Lo más evidente es que calla un presidente. Pero, ah, ya se sabe como son algunos silencios, de tan atronadores, gritan: Rajoy está constantemente presente, implicado hasta las trancas, así que no cuenta.

¿Quiénes están callados, pues? Sus precedesores en el cargo, que tanto hablaban, sacando pecho en alguna entrevista televisiva. También están ausentes y con la boca cerrada los que fueron sus rivales más directos, limitándose a alguna frase más propia del Tao que de un representante político. El partido mayoritario de la oposición parlamentaria habla, pero gracias a sus tiempos (tarde y mal) queda más bien abocado al primer párrafo, al del humor. Silenciosos están los que fueron en otros tiempos socios de gobierno, esperando que la cosa amaine. Si hablaran, podrían dar lecciones de cómo robar bien, limpiamente, sin estridencias. Cosas del seny mediterrani, minucias del oasis catalán.
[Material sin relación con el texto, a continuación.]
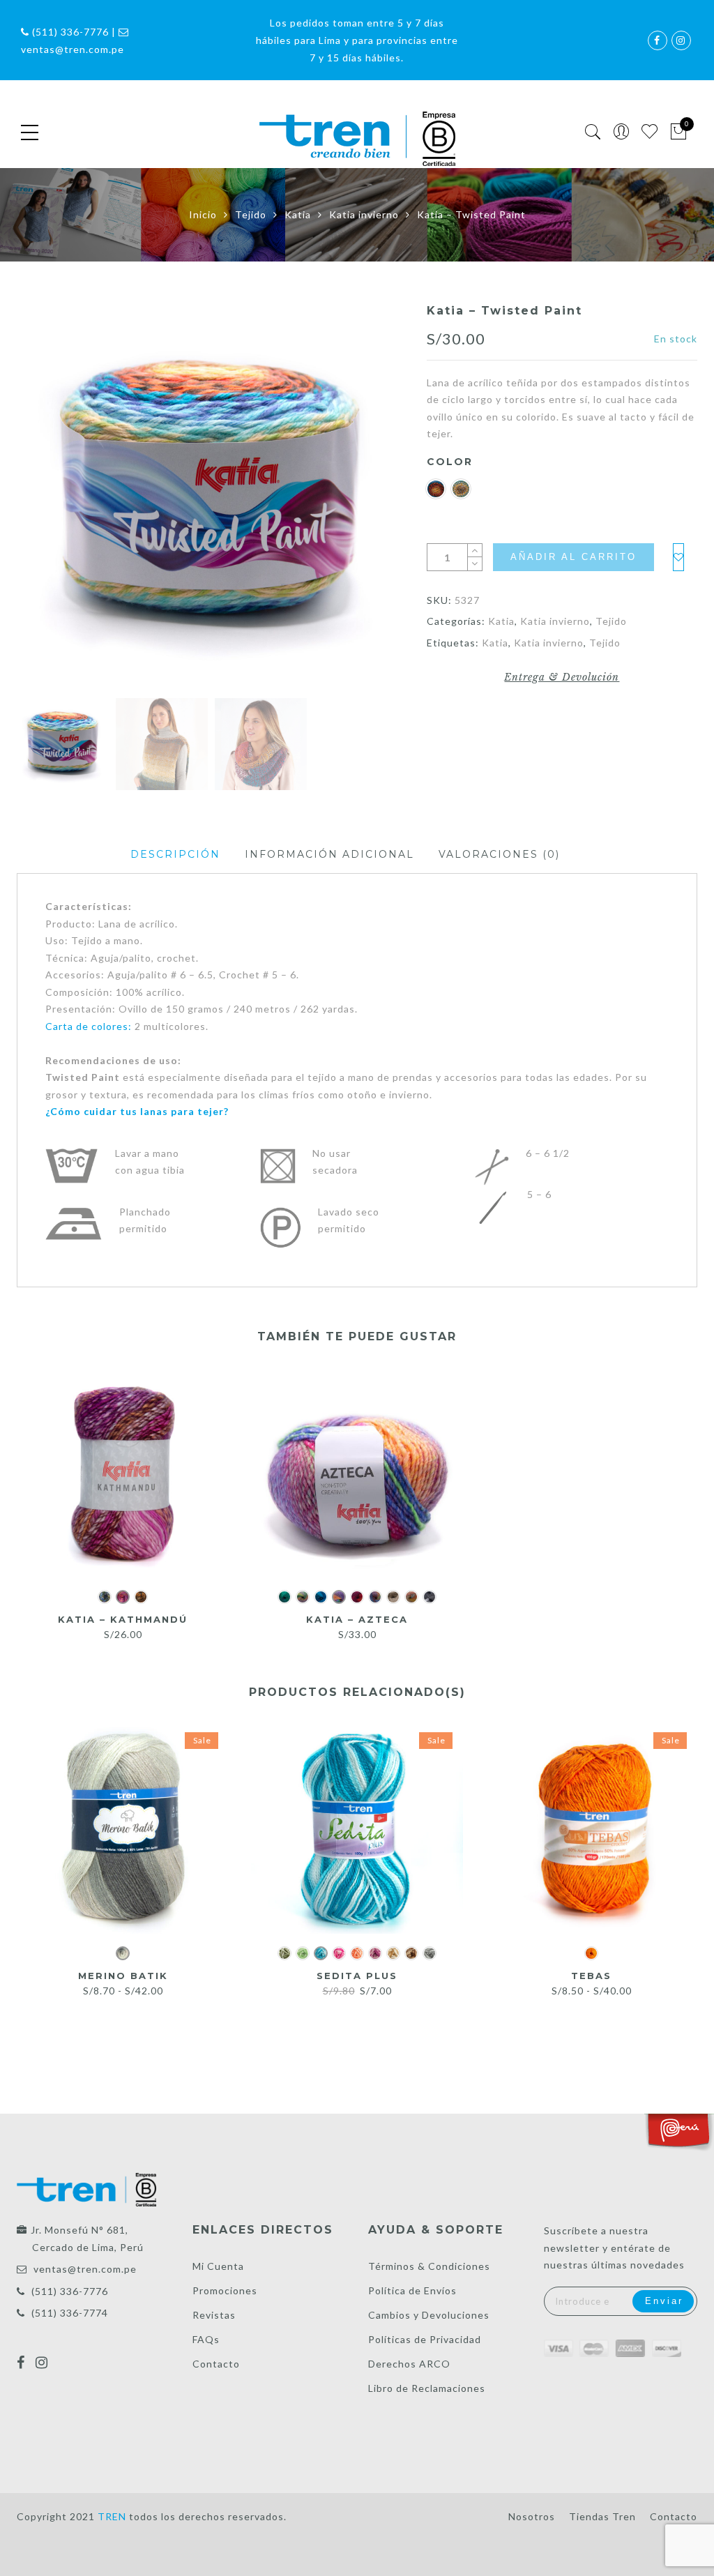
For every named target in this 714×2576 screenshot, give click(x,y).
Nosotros (531, 2516)
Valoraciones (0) (499, 854)
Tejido (250, 214)
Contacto (216, 2364)
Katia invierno (364, 214)
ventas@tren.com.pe (85, 2269)
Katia (297, 214)
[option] (210, 497)
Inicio (203, 214)
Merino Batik (123, 1975)
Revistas (214, 2315)
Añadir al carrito (573, 557)
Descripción (175, 854)
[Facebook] (23, 2353)
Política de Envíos (412, 2290)
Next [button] (363, 499)
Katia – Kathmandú (123, 1619)
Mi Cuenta (218, 2266)
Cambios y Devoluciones (428, 2315)
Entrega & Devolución (561, 677)
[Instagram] (44, 2353)
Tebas (591, 1975)
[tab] (175, 854)
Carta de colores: (88, 1026)
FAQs (206, 2339)
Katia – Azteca (357, 1619)
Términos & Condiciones (429, 2266)
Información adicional (329, 854)
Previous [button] (51, 499)
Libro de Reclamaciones (426, 2388)
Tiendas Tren (602, 2516)
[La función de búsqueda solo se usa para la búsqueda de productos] (593, 132)
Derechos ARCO (409, 2364)
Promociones (224, 2290)
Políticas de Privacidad (424, 2339)
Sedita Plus (357, 1975)
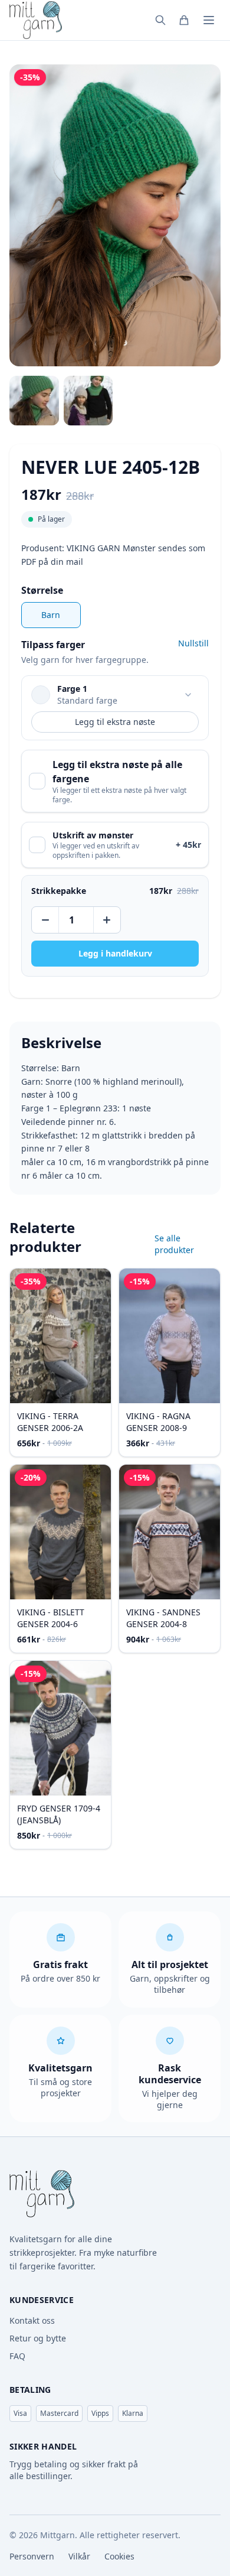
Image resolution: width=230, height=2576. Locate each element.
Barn (50, 614)
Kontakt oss (32, 2320)
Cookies (119, 2556)
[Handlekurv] (184, 20)
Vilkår (79, 2556)
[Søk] (160, 20)
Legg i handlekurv (115, 953)
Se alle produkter (174, 1244)
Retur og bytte (37, 2338)
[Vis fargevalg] (188, 694)
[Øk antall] (106, 920)
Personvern (31, 2556)
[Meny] (209, 20)
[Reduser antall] (46, 920)
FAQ (17, 2356)
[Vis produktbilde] (34, 400)
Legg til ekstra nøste (115, 721)
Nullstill (193, 643)
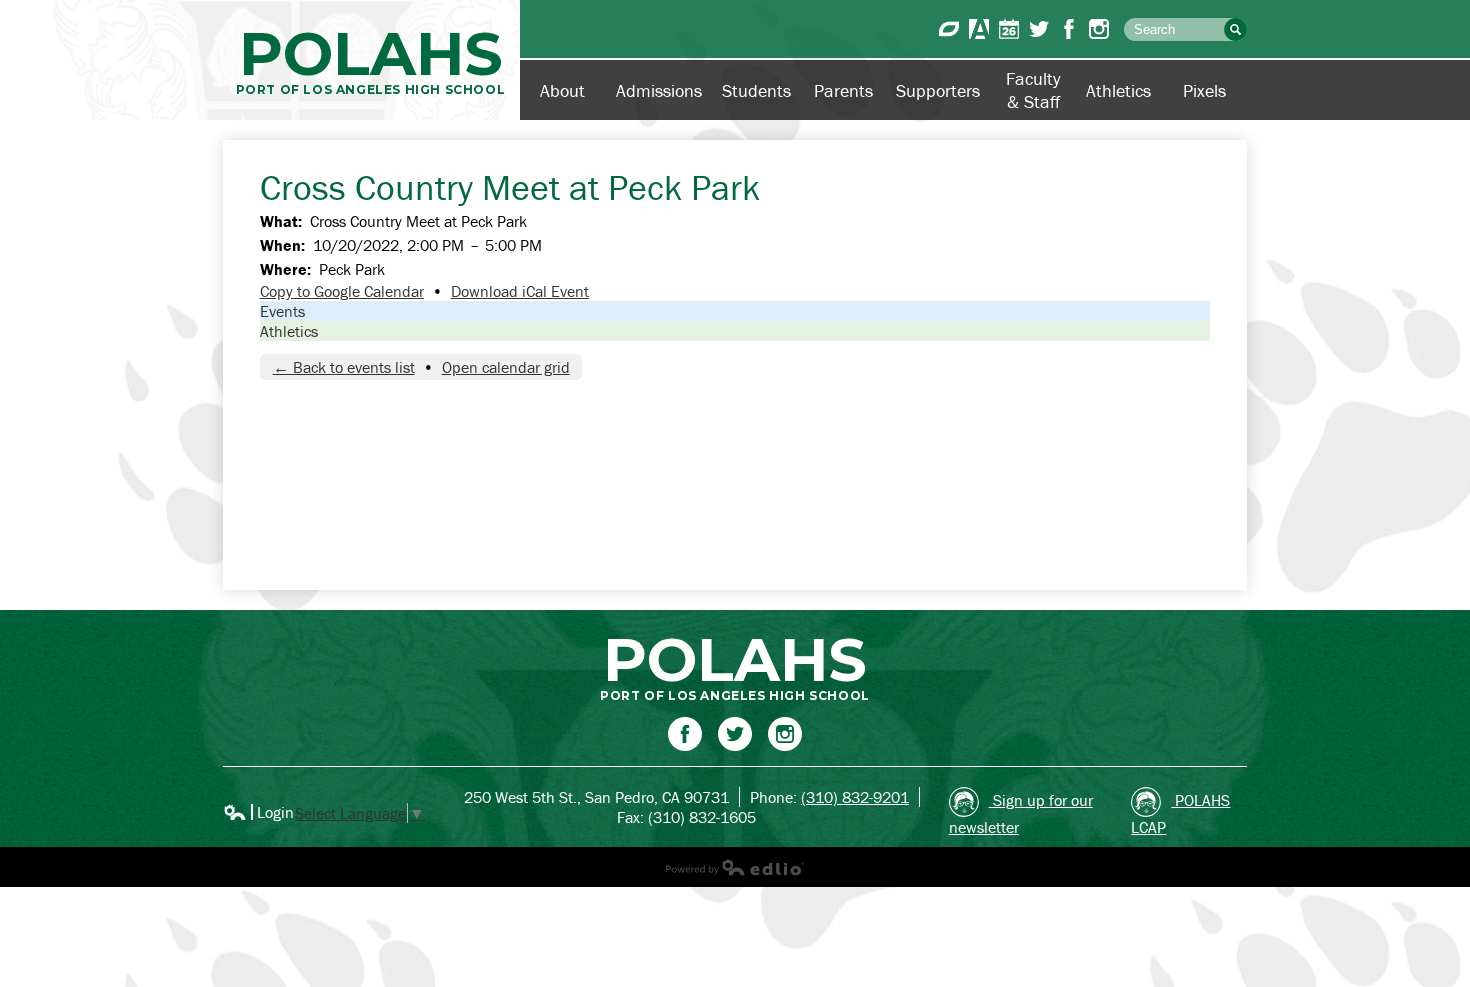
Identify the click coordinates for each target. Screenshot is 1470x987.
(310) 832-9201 (855, 797)
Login (258, 812)
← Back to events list (344, 367)
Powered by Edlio (735, 867)
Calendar (1009, 29)
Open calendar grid (506, 367)
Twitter (1039, 29)
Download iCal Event (520, 291)
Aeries (979, 29)
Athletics (289, 331)
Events (282, 311)
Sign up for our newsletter (1021, 813)
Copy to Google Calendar (342, 291)
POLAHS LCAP (1180, 813)
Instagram (1099, 29)
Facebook (1069, 29)
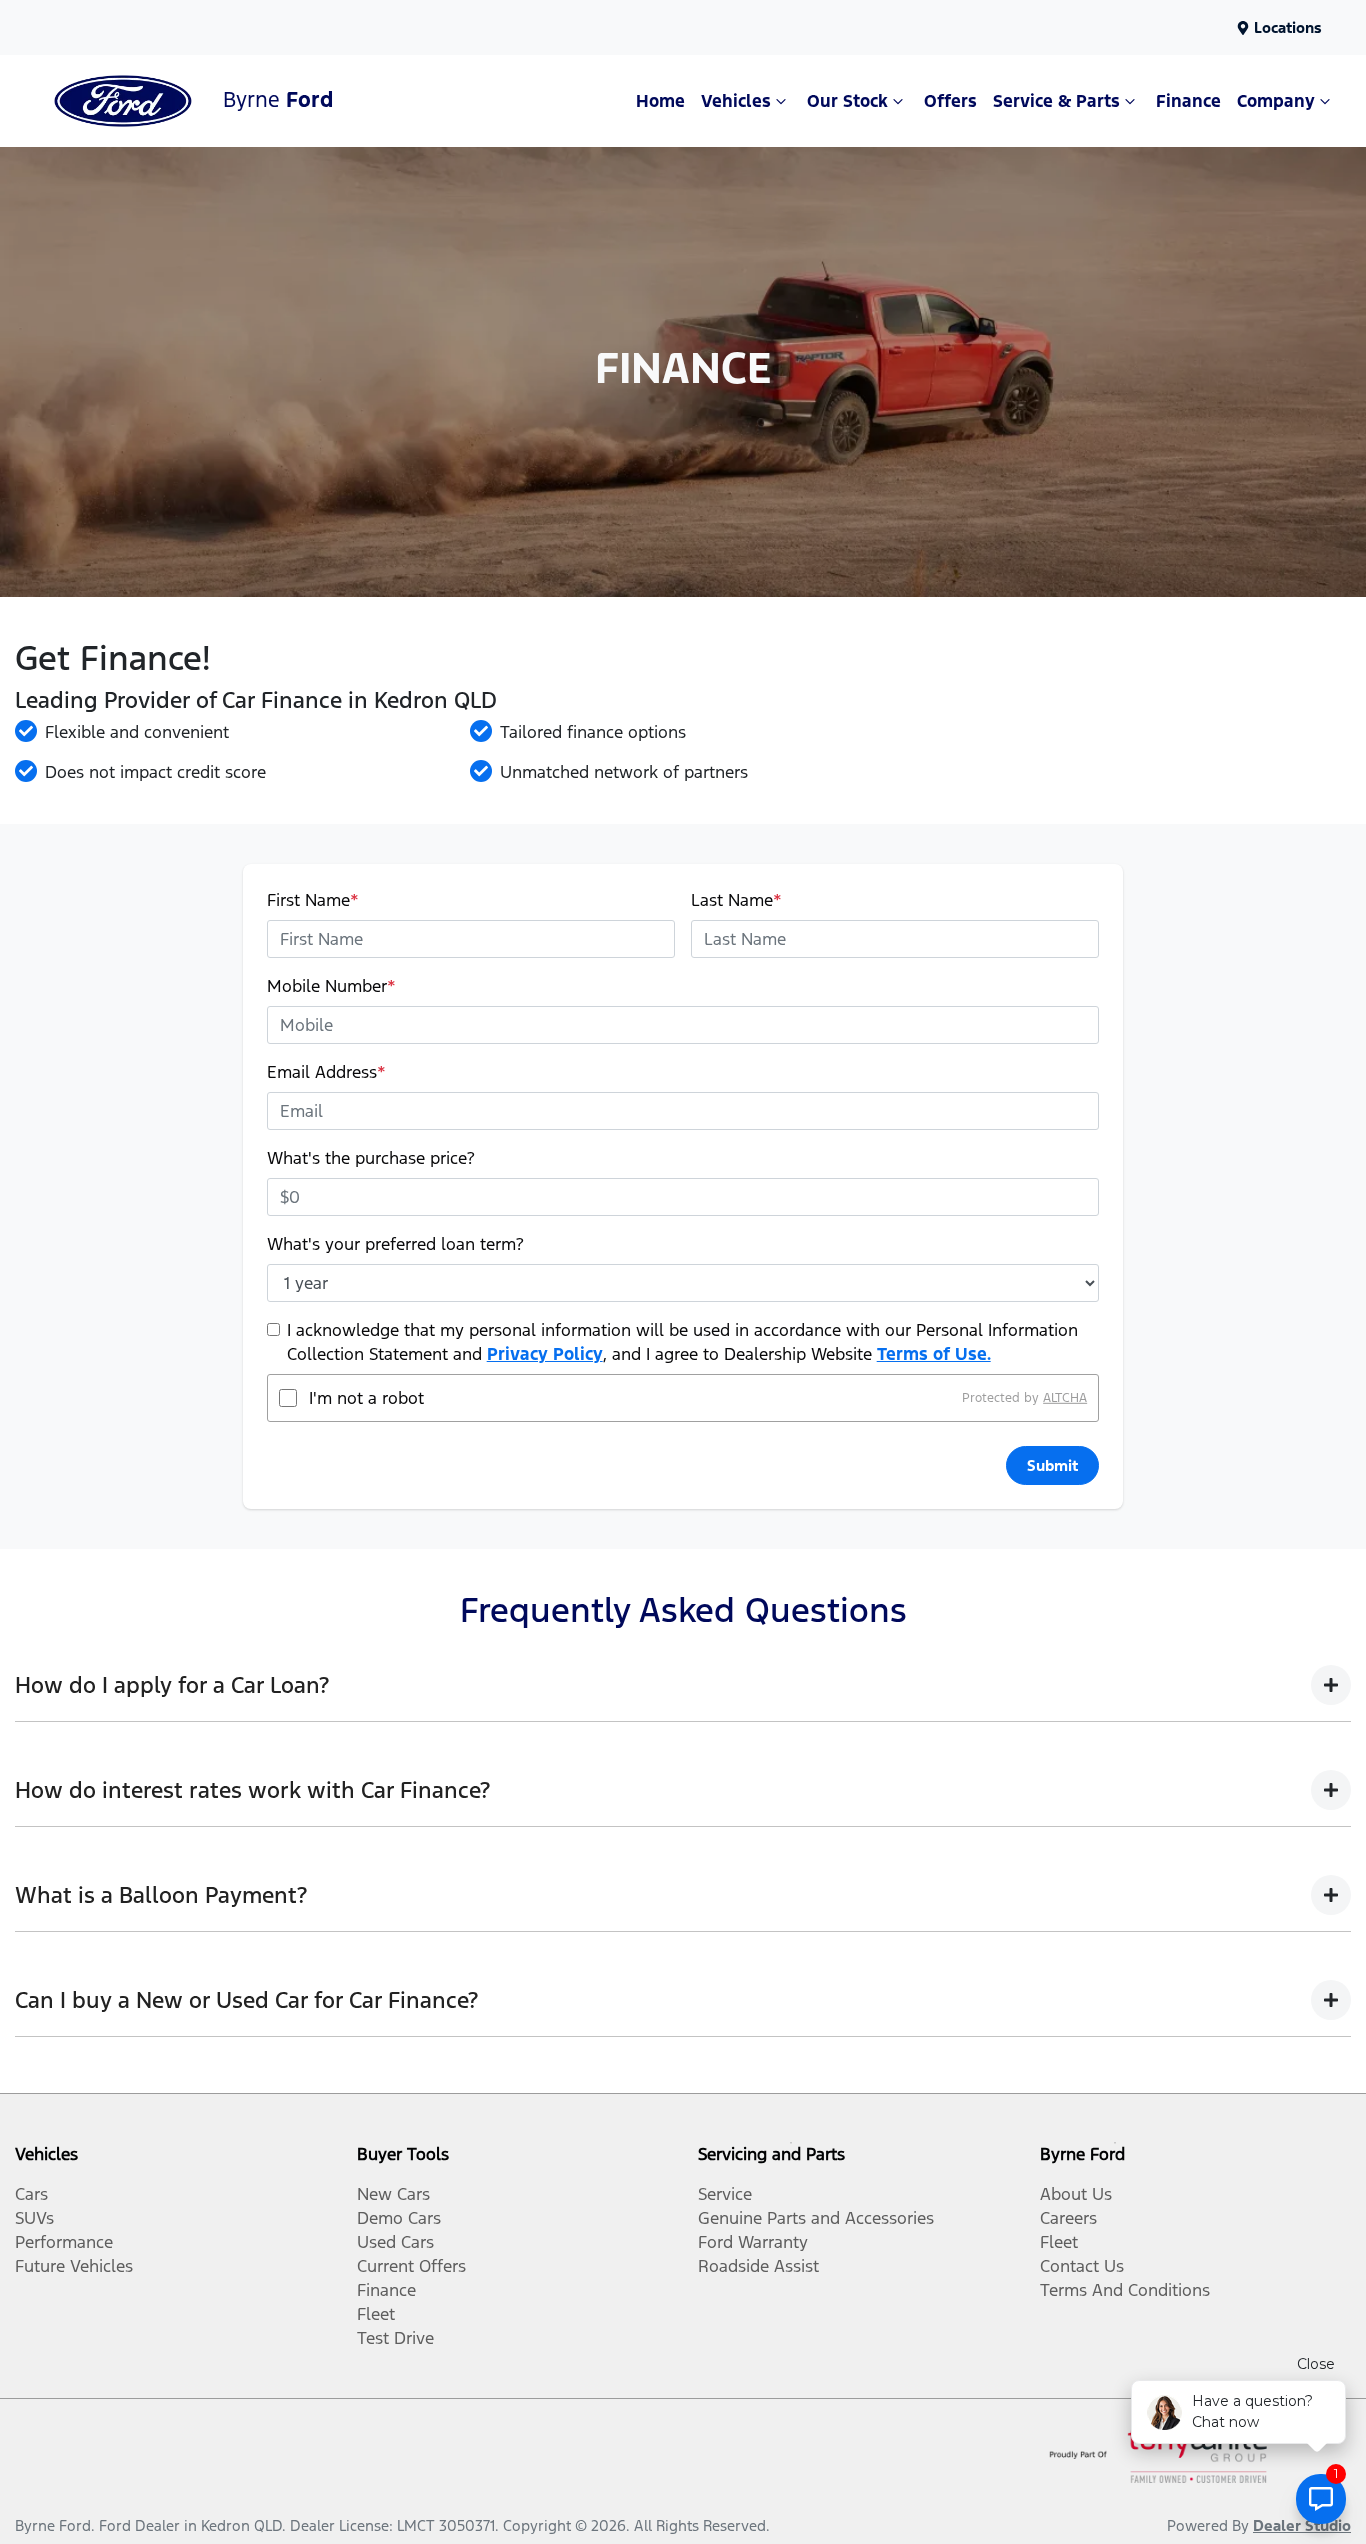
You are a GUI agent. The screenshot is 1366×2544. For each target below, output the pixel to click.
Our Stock (847, 101)
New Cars (393, 2194)
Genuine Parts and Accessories (816, 2218)
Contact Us (1082, 2266)
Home (660, 101)
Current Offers (411, 2266)
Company (1276, 101)
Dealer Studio (1302, 2525)
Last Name (736, 900)
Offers (950, 101)
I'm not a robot (366, 1398)
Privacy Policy (545, 1354)
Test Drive (395, 2338)
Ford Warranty (753, 2242)
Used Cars (395, 2242)
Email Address (326, 1072)
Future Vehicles (74, 2266)
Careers (1068, 2218)
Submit (1052, 1465)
Este primer grupo de silencios es fácilmente explicable: salir bien parado de este embrollo, piensan, puede tener consecuencias positivas en un futuro. ¿Quién sabe cual es el nombre del siguiente salvador de la patria? ¿Quién dice que las próximas elecciones no traigan un puesto en la siguiente ejecutiva?

Pero hay un silencio no tan evidente, pero también terrible, o reprobable, o ambas cosas. Si uno se fija, lo siente. Es más, si uno se fija bien, hasta lo ve. Es el silencio de todos aquellos que se arrimaron a este ejercicio de neoliberalismo -es necesario aquí, incluir por méritos al gobierno anterior, algo constatado incluso dentro de su propio partido- que pretendía devolver el buen nombre al país a base de recortes y tijeretazos en los derechos básicos. Se trata de todos esos articulistas conservadores de notable capacidad intelectual y fraseo que hacían chistes sobre las plazas -¿qué pretenden estos insensatos sin papeleta de voto?-, que se embrollaban en que si Constitución sí o Constitución también, o esos grandes estadistas que hasta ayer llamaban al orden y se enarbolaban en la defensa del Estado cada vez que temblequea un partido o un rey, por decir algo. Todos ellos, callados. O hablando de la primavera, del exterior, del hermoso color que tiene el rayo de sol al traspasar un martini bien cargado.

Lo escuchan, ¿verdad? Lo sienten, ¿sí? Es esa cosa parda, cruda, fea. Ese es el silencio que deja el expolio.